M. RONNIE SHIKAPWASHA, Ministre des affaires intérieures de la Zambie, a affirmé que cette réunion du Conseil de sécurité intervenait à un moment où le monde demandait au continent africain de prendre ses responsabilités s’agissant de ses propres conflits.  La volonté de l’Afrique de trouver des solutions a renforcé son rôle, a-t-il dit.  Néanmoins, l’Afrique pâtit d’un manque de ressources et de capacités pour trouver des solutions durables à ses conflits, a-t-il estimé.  Il faut donc financer les opérations de maintien de la paix, notamment pour le démarrage, l’équipement et la logistique, a-t-il assuré, en préconisant une remise à plat des mécanismes de financement de ces opérations.  La Somalie, a ajouté le Ministre, appuie un système d’alerte précoce pour prévenir les crises politiques et militaires, lesquelles, a-t-il précisé, sont souvent à l’origine des conflits en Afrique.  

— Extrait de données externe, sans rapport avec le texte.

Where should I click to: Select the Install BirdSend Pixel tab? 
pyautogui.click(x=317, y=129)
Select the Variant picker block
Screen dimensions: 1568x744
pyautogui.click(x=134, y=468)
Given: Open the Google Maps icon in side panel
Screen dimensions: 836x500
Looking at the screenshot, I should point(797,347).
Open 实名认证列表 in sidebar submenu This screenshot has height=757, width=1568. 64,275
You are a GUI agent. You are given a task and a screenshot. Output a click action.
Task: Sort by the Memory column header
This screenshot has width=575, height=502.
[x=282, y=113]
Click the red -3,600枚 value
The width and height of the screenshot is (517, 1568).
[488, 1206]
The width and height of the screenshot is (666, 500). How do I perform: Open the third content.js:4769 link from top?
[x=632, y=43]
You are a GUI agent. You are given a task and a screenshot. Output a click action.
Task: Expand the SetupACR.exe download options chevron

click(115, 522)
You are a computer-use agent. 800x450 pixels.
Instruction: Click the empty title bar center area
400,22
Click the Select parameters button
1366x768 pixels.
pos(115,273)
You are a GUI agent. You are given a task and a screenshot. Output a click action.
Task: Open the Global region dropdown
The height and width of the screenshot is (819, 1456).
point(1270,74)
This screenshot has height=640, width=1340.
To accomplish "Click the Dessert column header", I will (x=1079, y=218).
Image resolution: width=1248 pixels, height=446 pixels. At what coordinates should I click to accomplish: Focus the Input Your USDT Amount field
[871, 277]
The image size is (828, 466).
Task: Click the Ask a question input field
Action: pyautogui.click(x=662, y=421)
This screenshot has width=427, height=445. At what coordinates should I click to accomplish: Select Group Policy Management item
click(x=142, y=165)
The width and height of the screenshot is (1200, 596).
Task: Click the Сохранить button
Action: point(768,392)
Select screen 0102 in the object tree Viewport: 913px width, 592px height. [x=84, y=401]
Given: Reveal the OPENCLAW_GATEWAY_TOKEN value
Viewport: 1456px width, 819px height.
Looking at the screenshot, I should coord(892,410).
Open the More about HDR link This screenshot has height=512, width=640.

M. CHEIKH TIDIANE GADIO, Ministre des affaires étrangères du Sénégal, a affirmé que la complexité des conflits actuels nécessitait une synergie complémentaire entre les organisations régionales et l’ONU, telle que définie par le Chapitre VIII de la Charte des Nations Unies.  Il s’est félicité du partenariat entre l’ONU et l’Union africaine, rappelant que l’Afrique fournissait près de 38% des soldats de la paix et était le continent où se trouvait la plupart des opérations de maintien de la paix.  Soulignant l’importance du financement pour les missions déployées par l’Union africaine, il a rappelé que cette organisation ne disposait pas toujours des moyens de supporter ce fardeau.  L’exemple du Darfour soulève par ailleurs l’équilibre à trouver entre l’urgence d’agir et le respect dû aux organisations régionales, a-t-il fait valoir.  Tout en notant la noblesse de l’approche d’une « solution africaine aux conflits africains », le Ministre a affirmé que cela ne devrait pas prolonger les souffrances des populations du continent.  Il a aussi souhaité que l’on se penche sérieusement sur la question du financement des opérations de maintien de la paix, en prenant en compte la phase de démarrage et la viabilité à long terme de celles-ci.  Il a par exemple indiqué que l’Accord de Dakar, conclu le 13 mars dernier avec le Tchad, avait besoin de moyens importants pour sa pérennisation.  Dans ce contexte, le Ministre sénégalais des affaires étrangères a soutenu la proposition du Secrétaire général de mettre en place un groupe de personnalités ONU-UA pour le financement de ces opérations.  Il a également souligné que le renforcement des capacités de l’Afrique dans le maintien de la paix devait aussi bénéficier d’une grande attention.  Les organisations régionales doivent se donner les moyens d’être plus sensibles aux signes avant-coureurs de tension et prendre les mesures qui s’imposent en collaboration avec les Nations Unies, a-t-il insisté.  Enfin, M. Gadio a conclu en exhortant la communauté internationale à prendre des mesures urgentes pour faire face à la crise humanitaire qui frappe déjà bon nombre de pays africains. 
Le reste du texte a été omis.